End-to-end encryption
Confidentiality of events published on a stream can be guaranteed with end-to-end encryption. The publisher generates a AES-256 symmetric encryption key and encrypts the messages before publishing them to the network. As the publisher fully controls who can access their data, they are also responsible for communicating the key to subscribers - usually via the key exchange mechanism described below.
The following algorithms are currently available:
- Message encryption: AES-256
- Key exchange: RSA (default), ML-KEM (experimental)
Key exchange
The subscribers need the symmetric group key in order to decrypt the data. They automatically obtain this key by performing a key exchange with the publisher.

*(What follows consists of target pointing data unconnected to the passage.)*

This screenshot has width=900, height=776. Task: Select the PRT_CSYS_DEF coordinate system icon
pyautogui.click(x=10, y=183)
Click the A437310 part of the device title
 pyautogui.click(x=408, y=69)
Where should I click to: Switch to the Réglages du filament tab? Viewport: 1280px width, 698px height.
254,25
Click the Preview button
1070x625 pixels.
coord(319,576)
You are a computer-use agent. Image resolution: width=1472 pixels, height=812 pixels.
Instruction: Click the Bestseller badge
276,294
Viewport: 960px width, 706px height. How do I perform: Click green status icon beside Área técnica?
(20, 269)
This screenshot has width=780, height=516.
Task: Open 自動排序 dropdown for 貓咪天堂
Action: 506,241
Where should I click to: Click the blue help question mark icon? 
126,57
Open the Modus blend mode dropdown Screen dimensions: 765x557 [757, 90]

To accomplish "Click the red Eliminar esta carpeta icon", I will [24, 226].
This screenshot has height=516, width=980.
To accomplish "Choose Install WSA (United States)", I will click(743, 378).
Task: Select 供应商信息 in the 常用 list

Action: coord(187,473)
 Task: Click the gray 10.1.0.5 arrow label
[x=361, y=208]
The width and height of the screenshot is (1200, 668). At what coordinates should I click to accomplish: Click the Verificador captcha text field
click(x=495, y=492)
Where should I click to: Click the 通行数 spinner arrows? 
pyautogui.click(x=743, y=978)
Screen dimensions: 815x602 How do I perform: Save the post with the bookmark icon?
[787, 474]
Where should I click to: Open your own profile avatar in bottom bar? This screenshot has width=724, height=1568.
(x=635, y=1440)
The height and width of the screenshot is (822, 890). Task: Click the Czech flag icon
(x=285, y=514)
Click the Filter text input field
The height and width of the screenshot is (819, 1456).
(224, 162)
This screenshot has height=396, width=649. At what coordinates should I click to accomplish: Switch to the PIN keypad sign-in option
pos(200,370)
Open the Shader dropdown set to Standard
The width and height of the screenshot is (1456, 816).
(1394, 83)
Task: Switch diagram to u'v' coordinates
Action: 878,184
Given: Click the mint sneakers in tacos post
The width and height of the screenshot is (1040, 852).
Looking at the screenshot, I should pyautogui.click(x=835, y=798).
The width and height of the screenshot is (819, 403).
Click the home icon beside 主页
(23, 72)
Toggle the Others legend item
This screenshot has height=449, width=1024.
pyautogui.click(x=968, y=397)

The key exchange happens using asymmetric encryption:
- Both the publisher and subscriber generate a temporary asymmetric key pair (RSA or ML-KEM, depending on configuration) to be used for the key exchange
- The subscriber sends a key request to the publisher, containing the subscriber's public key, signed with the subscriber's Ethereum key
- The publisher checks from the on-chain access control registry whether that subscriber should be able to access the stream, and if it does, the publisher responds by encrypting the AES symmetric key required to unlock the data. The key is encrypted with the publisher's temporary private key for the subscriber's temporary public key, and signed with the publisher's Ethereum key.
Quantum security
As an experimental feature, Streamr Network allows quantum resistant cryptographic algorithms to be used instead of traditional ones where applicable. Here's an overview of supported algorithms with commentary from the quantum security point of view:
- Data encryption: AES-256 (quantum resistant, used by default)
- Key exchange: ML-KEM-1024 (quantum resistant, available via config option), RSA (not quantum resistant, currently used by default)
- Signatures: ECDSA with secp256k1 curve (not quantum resistant, used by default). Quantum resistant alternatives coming soon
Quantum resistant key exchange
The ML-KEM-1024 based key exchange works as follows. As ML-KEM can only be used to generate a shared secret between the publisher and subscriber, by itself it's not sufficient to allow an arbitrary key to be transferred from the publisher to a subscriber. Therefore, the ML-KEM shared secret is used to derive an AES-256 'wrapper' key using HKDF. The wrapper key is obtained by both the publisher and subscriber by repeating the same key derivation starting with the shared secret. The wrapper key is used to encrypt and decrypt the actual data encryption key, which is the key being exchanged. All algorithms involved in this procedure are considered quantum resistant, therefore making the entirety of the key exchange quantum resistant.
To start using the ML-KEM based key exchange, pass the following configuration to StreamrClient
on subscribers:
const streamr = new StreamrClient({
encryption: {
requireQuantumResistantKeyExchange: true
},
// ...
})
Publishers will automatically respond to key requests based on what algorithm the subscriber requests, so configuring publishers with the above is not necessary. However, if you do set the above config on publishers, they will only respond to key requests using ML-KEM, and will ignore requests for RSA. Note that both publishers and subscribers need to have a recent version of the Streamr libraries to use the quantum secure key exchange.
Publisher liveness
To perform the key exchange with the subscribers, the publisher must be online and present in the Network. As the Streamr Network deals with real-time messages, publishers are often constantly online. However, it may happen that the publisher has disappeared since publishing the data, making those messages inaccessible to subscribers who have yet to receive the key. This is a consequence of the data publisher being in full control of who can access their data on the Network.
Key rotation and re-key
The AES key need not stay the same over time. There are two operations which the publisher can trigger to change the key:
Rotate: provides forward secrecy, which means that new subscribers can not automatically access old messages that were published prior to the key rotation. The publisher generates a new AES symmetric key, encrypts it with the old key, and publishes it on the stream. Rotating the key is a fast operation that can be done quite frequently if desired for the use case.
Re-key: is needed to revoke a subscriber's access to the stream. The publisher generates a new key and sends it (proactively or via the key exchange) to everyone else except the parties to be removed. Therefore re-keying is a more heavyweight operation than key rotation.
The Streamr SDK
The Streamr SDK library automatically encrypts messages published to non-public streams. Messages published to public streams are not encrypted, as it would be unnecessary. The library fully supports the automatic key exchange, and also provides methods for key rotation and re-key.